From what I have read, I should see a bonding wire attached to a grounding copper rod but all I see is a wire going from two pumps to the grounding rod and no wire from the pool at all.
 
From what I have read, I should see a bonding wire attached to a grounding copper rod but all I see is a wire going from two pumps to the grounding rod and no wire from the pool at all.

Not exactly. In Canada a ground rod is required, but in the US there should be a wire connecting the pool structure and all of the equipment together with no grounding electrode required. Items connected by this bond wire include the deck of the pool, the sockets for ladders and rails, pumps, lights, dive stands and the SWCG.

From your description it sounds like your pool was not properly bonded. Though the situation you are experiencing would be classified more as an annoyance than anything else, the bonding system is intended to protect you from dangerous electrical events, and the fact that is incomplete is a pretty serious situation.

Do you live someplace that required inspections at the time of the installation?
 
Where are you located?

With all deference to our friends to the north, grounding rods, while legal, are not the best idea around pools.
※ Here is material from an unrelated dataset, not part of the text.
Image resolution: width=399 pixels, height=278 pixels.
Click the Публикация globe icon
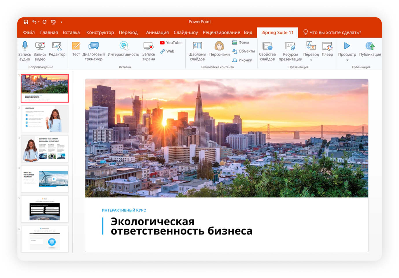pos(370,46)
In the USA the equipment grounding conductors involved with pools must be insulated and have clear runs back to the service entrance neutral buss bar.

You are also required to have a bonding system that connects the water, deck surface and all the metal parts associated with the pool. This prevents annoyance shocks like you are receiving but also helps prevent dangerous shocks.

Since you are feeling small shocks you have a incomplete bonding system.

So you have two problems:

First a incomplete bonding system and second a source of annoyance shocks.

As you have discovered this is maddeningly difficult to figure out because many times the shocking appears random and will disappear for months. It may be as something as crazy as the power pole in front of your house.

You need to get an electrician out with experience in pool bonding and stray voltage (that's the technical term for what you have).

We can answer your specific questions and supply you with reference materials. National Electrical Code section 680.26 explains the bonding requirements for pools.
 
Your pool should generally comply with the 2008 version of the National Electrical Code if its five years old.

So it should be bonded and have some kind of Bonding grid or at the very least a buried bonding wire around the pool in addition to the shell and water and all the other metal attached.

I think it would be wise to have an electrician check it out. One who understands pool bonding and stray current.
 
The fact that someone installed a ground rod as part of the bonding system explains that the person who did this does not understand, A, bonding and B, electrical behavior. I am going to suspect that the ladder cups are mounted in a concrete deck. If so it will be difficult to fix this problem. You mentioned you thought you had it solved last year...What did you do then?
 
Pools should generally not have grounding rods. The bonding system should not connect to the equipment grounding system. Grounding rods are permitted under the NEC but its bad practice (and potentially dangerous) to put them anywhere near a pool.

The equipment grounding on a pool should be insulated and lead directly to the service entrance main buss bar.

There is a long explanation for this that I don't have the time to write now. But grounding rods are not good near pools.